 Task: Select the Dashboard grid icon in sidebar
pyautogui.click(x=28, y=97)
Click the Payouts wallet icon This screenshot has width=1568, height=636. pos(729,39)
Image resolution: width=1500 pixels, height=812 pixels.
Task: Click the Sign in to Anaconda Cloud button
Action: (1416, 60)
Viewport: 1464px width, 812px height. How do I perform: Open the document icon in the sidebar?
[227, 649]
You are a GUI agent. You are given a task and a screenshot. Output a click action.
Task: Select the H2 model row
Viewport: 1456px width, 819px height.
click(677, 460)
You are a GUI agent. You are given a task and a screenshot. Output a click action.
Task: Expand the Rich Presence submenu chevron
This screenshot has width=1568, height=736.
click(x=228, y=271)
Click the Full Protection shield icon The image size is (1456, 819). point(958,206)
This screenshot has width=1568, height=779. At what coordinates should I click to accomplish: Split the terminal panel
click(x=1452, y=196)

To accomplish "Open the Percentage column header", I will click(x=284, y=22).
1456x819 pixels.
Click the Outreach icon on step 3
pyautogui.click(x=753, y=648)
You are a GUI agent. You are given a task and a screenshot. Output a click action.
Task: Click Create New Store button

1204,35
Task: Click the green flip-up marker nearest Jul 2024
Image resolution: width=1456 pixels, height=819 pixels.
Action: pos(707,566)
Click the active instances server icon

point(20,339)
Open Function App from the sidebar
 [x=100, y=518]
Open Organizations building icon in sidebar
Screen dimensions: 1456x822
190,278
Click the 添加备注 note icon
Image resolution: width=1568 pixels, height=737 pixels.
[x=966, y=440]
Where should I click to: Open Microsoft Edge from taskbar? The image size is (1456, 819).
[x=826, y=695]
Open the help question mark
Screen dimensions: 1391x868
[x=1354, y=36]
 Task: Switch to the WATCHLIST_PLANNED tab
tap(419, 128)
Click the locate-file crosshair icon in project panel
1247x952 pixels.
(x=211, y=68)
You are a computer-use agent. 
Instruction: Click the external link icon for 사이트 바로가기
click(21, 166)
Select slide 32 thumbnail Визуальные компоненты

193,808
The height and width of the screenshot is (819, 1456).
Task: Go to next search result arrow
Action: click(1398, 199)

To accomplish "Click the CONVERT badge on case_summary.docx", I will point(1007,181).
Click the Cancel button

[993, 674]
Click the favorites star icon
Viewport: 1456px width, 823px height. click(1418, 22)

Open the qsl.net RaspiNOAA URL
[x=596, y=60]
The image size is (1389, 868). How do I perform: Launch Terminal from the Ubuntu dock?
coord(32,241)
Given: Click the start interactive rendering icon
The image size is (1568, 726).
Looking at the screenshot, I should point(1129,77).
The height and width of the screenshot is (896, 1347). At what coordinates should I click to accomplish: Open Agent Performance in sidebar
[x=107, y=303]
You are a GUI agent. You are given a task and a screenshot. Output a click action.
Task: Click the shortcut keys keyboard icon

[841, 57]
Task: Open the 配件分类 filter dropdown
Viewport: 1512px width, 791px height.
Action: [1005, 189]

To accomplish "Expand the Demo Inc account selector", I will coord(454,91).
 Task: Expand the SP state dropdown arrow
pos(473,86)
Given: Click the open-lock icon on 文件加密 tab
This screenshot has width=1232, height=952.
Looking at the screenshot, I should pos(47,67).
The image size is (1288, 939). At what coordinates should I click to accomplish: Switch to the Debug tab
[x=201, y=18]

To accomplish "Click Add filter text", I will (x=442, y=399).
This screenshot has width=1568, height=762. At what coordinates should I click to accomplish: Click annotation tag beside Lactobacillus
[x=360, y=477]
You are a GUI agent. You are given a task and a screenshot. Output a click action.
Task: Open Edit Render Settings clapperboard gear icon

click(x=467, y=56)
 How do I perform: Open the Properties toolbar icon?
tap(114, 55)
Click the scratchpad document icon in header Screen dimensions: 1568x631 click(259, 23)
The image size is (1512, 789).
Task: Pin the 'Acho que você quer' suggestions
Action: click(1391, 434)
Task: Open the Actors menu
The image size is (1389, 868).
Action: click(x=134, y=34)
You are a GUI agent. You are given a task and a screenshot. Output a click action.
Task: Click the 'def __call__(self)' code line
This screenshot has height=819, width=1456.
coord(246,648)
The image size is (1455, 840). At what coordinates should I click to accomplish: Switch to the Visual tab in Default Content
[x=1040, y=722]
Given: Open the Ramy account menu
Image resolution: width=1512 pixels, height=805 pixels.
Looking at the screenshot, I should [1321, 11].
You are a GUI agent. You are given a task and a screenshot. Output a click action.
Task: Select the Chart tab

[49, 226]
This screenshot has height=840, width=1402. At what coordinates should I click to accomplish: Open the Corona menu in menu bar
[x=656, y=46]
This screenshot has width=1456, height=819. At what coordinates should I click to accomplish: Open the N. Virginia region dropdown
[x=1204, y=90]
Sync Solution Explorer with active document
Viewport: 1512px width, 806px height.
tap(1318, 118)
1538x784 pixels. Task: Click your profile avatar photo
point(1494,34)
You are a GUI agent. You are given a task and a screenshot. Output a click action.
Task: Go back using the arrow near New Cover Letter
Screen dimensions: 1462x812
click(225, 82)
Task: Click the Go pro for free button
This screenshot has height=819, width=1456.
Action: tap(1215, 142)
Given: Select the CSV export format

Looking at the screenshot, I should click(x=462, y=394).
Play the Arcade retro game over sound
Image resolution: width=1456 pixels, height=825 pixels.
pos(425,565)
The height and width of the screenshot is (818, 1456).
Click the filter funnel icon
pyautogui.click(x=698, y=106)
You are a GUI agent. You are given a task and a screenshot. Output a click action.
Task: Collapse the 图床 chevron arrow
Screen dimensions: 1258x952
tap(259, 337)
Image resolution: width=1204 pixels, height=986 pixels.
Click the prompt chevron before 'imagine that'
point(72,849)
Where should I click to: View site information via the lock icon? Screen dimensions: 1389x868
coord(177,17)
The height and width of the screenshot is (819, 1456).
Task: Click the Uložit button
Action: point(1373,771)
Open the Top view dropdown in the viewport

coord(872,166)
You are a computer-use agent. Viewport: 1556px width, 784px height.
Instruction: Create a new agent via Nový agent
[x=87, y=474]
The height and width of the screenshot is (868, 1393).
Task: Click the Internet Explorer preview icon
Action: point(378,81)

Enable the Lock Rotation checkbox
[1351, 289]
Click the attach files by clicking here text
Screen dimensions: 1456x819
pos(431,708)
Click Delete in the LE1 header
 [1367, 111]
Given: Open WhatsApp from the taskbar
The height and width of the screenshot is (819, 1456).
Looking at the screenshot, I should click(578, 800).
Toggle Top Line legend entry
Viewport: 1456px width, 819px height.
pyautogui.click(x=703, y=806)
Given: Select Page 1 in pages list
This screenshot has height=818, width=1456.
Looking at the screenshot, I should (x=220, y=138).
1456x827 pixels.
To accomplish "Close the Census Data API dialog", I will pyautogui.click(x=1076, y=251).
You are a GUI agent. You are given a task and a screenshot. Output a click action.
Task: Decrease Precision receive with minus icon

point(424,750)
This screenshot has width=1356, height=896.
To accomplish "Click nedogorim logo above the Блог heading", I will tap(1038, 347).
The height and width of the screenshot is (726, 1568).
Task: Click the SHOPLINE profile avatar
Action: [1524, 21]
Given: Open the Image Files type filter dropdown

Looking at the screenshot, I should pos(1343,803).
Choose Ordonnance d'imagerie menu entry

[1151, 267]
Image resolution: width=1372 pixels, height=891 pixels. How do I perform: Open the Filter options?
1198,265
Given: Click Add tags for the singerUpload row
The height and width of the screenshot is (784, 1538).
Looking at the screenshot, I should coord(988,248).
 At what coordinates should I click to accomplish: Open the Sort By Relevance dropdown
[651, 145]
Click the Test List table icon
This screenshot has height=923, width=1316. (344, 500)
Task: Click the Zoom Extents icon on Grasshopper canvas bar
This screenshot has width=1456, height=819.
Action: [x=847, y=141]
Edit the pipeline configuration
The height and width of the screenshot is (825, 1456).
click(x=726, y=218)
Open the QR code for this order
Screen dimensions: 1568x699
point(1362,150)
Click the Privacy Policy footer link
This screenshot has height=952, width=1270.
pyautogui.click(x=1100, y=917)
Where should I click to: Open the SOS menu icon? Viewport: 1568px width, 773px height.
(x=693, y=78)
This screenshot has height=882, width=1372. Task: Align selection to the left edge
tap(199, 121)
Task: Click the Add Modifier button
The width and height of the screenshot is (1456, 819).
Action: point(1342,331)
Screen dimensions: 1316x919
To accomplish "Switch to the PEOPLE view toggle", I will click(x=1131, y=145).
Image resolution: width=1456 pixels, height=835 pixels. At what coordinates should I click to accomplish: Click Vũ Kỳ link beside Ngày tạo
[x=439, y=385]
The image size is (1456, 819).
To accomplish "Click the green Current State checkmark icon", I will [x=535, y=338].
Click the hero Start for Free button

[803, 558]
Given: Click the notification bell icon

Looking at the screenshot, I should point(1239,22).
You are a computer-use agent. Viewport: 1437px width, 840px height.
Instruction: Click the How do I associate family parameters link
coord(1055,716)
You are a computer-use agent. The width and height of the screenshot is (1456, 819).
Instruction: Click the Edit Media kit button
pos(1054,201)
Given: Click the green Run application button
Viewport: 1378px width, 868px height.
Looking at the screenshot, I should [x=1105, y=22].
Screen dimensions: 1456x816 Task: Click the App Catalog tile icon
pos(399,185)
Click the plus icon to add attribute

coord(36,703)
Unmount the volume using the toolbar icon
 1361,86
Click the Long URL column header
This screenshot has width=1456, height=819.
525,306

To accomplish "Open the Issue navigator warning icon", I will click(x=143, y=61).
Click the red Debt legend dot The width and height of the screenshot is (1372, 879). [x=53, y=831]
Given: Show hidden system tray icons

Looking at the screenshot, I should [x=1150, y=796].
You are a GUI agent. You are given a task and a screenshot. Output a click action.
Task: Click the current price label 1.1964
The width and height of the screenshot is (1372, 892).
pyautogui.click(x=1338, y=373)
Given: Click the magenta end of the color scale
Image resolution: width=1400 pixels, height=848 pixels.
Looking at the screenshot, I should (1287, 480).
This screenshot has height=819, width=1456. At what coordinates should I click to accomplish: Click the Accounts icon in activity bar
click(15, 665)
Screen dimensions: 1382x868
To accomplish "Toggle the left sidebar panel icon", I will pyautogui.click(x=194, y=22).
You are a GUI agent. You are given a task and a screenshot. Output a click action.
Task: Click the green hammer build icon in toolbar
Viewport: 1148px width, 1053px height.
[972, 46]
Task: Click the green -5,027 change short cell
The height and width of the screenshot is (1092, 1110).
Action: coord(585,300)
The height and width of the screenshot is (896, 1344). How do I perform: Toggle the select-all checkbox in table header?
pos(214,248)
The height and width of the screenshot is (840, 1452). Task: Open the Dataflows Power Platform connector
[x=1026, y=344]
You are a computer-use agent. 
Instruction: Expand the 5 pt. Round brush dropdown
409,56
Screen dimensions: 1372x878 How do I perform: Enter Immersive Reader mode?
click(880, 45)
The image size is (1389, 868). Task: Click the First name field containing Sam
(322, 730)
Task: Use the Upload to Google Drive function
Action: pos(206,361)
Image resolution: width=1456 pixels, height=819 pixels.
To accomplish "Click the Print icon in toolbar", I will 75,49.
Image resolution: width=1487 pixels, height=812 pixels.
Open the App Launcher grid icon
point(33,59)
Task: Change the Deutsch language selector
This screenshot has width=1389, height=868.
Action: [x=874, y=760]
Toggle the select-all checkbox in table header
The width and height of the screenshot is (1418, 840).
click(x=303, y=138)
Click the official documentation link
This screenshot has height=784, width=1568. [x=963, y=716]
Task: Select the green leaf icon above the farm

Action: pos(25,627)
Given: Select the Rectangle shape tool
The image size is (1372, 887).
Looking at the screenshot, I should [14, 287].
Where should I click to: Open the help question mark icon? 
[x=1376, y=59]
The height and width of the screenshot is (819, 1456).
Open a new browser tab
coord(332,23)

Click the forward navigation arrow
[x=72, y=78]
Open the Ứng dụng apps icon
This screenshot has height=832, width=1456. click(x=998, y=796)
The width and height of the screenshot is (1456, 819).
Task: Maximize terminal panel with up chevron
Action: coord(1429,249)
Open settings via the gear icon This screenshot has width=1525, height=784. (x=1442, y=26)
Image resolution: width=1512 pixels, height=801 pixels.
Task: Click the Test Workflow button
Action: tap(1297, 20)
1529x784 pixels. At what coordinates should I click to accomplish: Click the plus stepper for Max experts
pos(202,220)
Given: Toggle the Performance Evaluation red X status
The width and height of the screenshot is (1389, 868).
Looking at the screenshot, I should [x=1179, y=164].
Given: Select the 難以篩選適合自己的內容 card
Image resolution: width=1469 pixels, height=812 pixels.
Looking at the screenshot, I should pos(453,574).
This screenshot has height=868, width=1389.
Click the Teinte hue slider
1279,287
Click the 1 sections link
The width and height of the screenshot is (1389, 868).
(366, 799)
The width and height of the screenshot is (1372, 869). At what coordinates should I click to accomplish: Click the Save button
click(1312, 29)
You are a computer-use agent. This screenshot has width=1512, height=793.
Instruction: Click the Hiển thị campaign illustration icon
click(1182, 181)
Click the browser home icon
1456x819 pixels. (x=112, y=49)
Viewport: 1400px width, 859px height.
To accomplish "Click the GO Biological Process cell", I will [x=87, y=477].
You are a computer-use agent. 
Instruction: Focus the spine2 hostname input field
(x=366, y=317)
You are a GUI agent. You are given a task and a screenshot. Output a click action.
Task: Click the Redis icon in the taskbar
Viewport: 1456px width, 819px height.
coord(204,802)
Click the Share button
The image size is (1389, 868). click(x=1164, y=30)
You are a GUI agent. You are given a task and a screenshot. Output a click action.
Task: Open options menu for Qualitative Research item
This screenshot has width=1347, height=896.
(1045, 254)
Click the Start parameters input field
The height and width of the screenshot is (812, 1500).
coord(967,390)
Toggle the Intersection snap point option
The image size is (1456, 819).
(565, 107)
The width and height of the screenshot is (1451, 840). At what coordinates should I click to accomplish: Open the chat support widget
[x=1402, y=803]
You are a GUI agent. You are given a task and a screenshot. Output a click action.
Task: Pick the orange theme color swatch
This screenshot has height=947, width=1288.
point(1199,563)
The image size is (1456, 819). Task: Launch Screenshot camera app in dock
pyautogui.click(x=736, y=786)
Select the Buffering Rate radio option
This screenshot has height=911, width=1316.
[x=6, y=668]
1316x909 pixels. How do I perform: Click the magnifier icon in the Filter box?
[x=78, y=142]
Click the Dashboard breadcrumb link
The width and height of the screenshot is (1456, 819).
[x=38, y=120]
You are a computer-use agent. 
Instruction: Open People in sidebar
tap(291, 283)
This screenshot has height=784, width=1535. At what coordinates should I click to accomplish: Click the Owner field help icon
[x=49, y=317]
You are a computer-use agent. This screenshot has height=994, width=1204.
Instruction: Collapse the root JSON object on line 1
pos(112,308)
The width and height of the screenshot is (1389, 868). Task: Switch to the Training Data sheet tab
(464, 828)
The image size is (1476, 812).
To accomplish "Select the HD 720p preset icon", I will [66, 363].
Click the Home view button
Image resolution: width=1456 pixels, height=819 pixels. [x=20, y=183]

(Task to complete):
Your answer should consist of each line above in which "legend" appears.

(Reply to the task):
Toggle Top Line legend entry
Click the red Debt legend dot The width and height of the screenshot is (1372, 879). [x=53, y=831]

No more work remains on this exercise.